As lenders circled, Broadbent also transferred his ownership interests in five retail properties to his wife, Mary Clare Broadbent, for “estate planning reasons,” and sold to her his ownership interest in nine other properties for $150,000 to “raise personal capital” and “diversify her portfolio,” court records show.
And Mary Clare continues to factor large as the Indianapolis-based strip-center specialist sends at least three of its properties through Chapter 11 bankruptcy reorganization after lenders refused to renew maturing loans.
In each such case, Mary Clare has agreed to invest new equity to recapitalize the affected properties in what attorneys for The Broadbent Co. describe as arm’s-length transactions.
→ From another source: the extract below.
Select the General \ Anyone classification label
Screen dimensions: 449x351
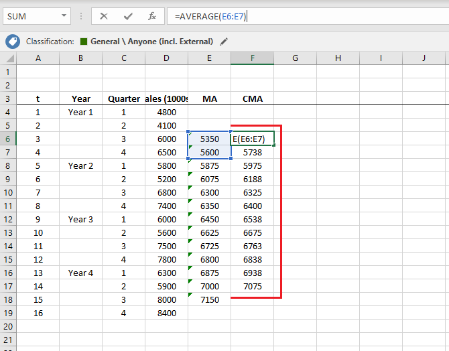(153, 42)
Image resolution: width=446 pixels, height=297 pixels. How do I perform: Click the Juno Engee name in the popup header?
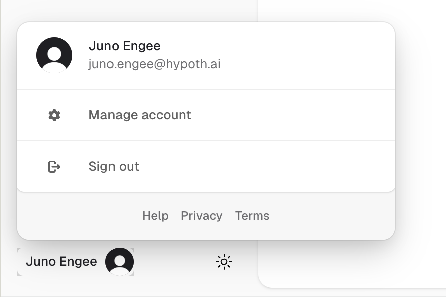pos(125,46)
In two of the cases, Broadbent put the entities into Chapter 11 to stave off the pending appointment of a receiver.
The moves represent Mary Clare’s first foray into the real estate business.
Lenders are crying foul, saying the transfer of properties between husband and wife and her purportedly independent equity investments in other properties are designed to block creditors from foreclosing and collecting on unpaid loans. They say The Broadbent Co., which manages more than 3 million square feet of retail space mostly in central Indiana, is playing legal games in a bid to save itself.
Fraudulent transfers?
PNC Bank has asked a federal judge to void the “fraudulent” transfers between George Broadbent and his wife and appoint a receiver to oversee the affected properties.
The bank in June secured an order to garnishee the wages of George Broadbent after he failed to pay judgments totaling $2.7 million. PNC also tried, unsuccessfully, to compel Broadbent to turn over shares he owns in The National Bank of Indianapolis.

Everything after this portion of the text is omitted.